Still, according to Doyle, General Order 100 became one of the true innovations of the 1800s and set the stage for the international community to follow suit with the landmark Hague and Geneva conventions in 20th century.

The most striking stories in The Enemy In Our Hands arrive in the chapter titled “War in the Philippines” — what the author calls “the hardest chapter to write” because of the complexity of the events involved. In this conflict, which followed the Spanish-American War, the limits of General Order 100 were tested, and U.S. officers may have turned a blind eye to torture. The violence of what became an insurrection in the Philippines proved to foreshadow the messy conflicts in Vietnam and the Middle East.

After the relative ease of victory against the Spanish in Cuba in 1898, the U.S. turned to the Philippines, seeking to assimilate the islands. Spurned by American officials, resistance forces, led by Emilio Aguinaldo, refused to recognize U.S. sovereignty and began a guerrilla war.

Although the American soldiers in the Philippines were subject to General Order 100, article 81 of that order denied POW status to “nonuniformed enemy fighters who conducted hostilities.” Doyle notes that this type of fighting made some American soldiers feel as if they were fighting another frontier Indian war — which meant, in essence, that there were no rules.

As the conflict wore on (nearly 4,200 American soldiers were killed during the three-year-long guerrilla war), frustrated U.S. soldiers were caught between their duties to obtain field intelligence and, also, to treat prisoners humanely. They interrogated prisoners harshly; their commanding officers turned a blind eye, but also issued orders against physical abuse of prisoners. “Americans were damned by the law if they used unconventional methods,” Doyle writes, “and damned by the failure to obtain hard field intelligence if they refrained.”

According to historian Brian McAllister Linn, who is cited in the book, the interrogation method of choice in the Philippines was the “water cure” — what Doyle refers to as a “medieval” version of the practice that current-day Americans know as waterboarding. In the water cure, a prisoner was forced to drink dirty water until his stomach was about to explode, then asked a question. If the response was unsatisfactory, the prisoner was kicked until he vomited all the water out and the process was repeated.

Doyle doesn’t spend time debating the effectiveness of the water cure or its slightly more humane modern cousin, but he does write that skilled interrogators got the answers they were looking for from prisoners after about 30 seconds of waterboarding. Perhaps tellingly, the author doesn’t mention whether the prisoners gave usable information or just told interrogators what they wanted to hear.

He writes about the interrogations: “Moral? No. Lawful? No. Effective? Absolutely.”

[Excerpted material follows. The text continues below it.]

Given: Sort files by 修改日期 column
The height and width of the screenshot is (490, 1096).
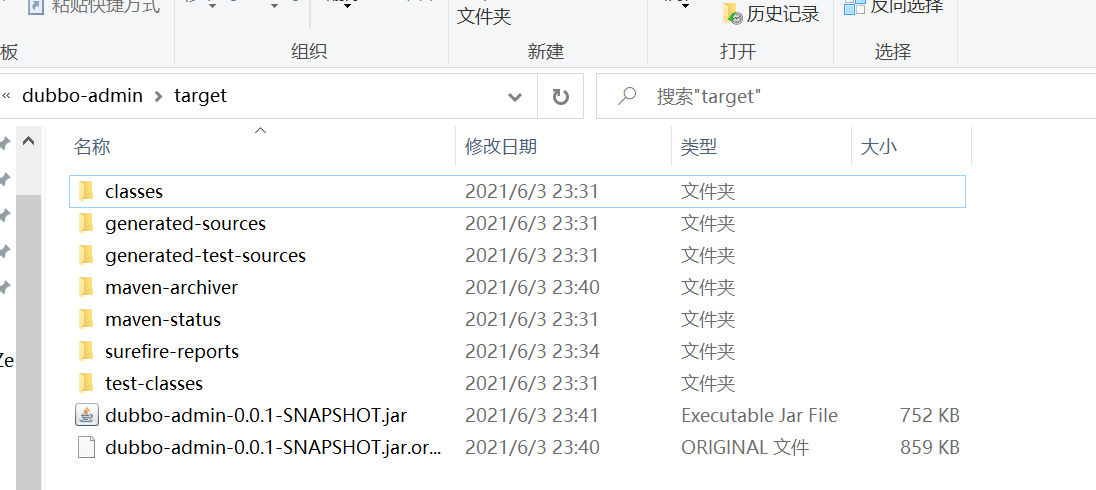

When Capt. J.A. Ryan was court-martialed in the Philippines for dunking prisoners’ heads into a barrel of water, he responded, “To say that under such circumstances as these, [the] ducking of the heads into a pail of water was unlawful is to my mind crying out ‘Law’ where there is no law.”

Surely, some Vietnam veterans and a few soldiers currently in Afghanistan or Iraq would agree.

When the Bush administration denied non-state, nonuniformed enemy combatants the right to be held by the standards of the 1949 Geneva Convention, it did so convinced that the decision would make America safer. Even the well-publicized dissent of Colin Powell couldn’t change the mind Secretary of Defense Donald Rumsfeld and the neo-conservatives who held sway with the president.

Robert C. Doyle doesn’t argue whether or not changing the rules was necessary after the events of 9/11, only that there was a painful cost to the decision. The tangible losses included abandonment by European and other coalition states during the occupation in Iraq and a blow to American prestige around the world.

The low-level guards at the understaffed, ill-maintained prison facilities at Abu Ghraib are only partly to blame for the despicable abuses that occurred in March of 2004. The Bush administration had sought and received Justice Department opinions that explicitly allowed interrogators to go beyond the limits set by the Geneva Conventions on the treatment of prisoners of war. But the rules for treatment of captured unlawful combatants in Afghanistan, in Guantanamo, and in Iraq remain murky, at best.

Though it may be a pipe dream, The Enemy In Our Hands argues that a new, stronger international convention on prisoners is necessary to establish the rules of war for the 21st century. At the very least, this well-balanced book showcases the difficulty of even defining what Doyle calls “that elusive term enemy.”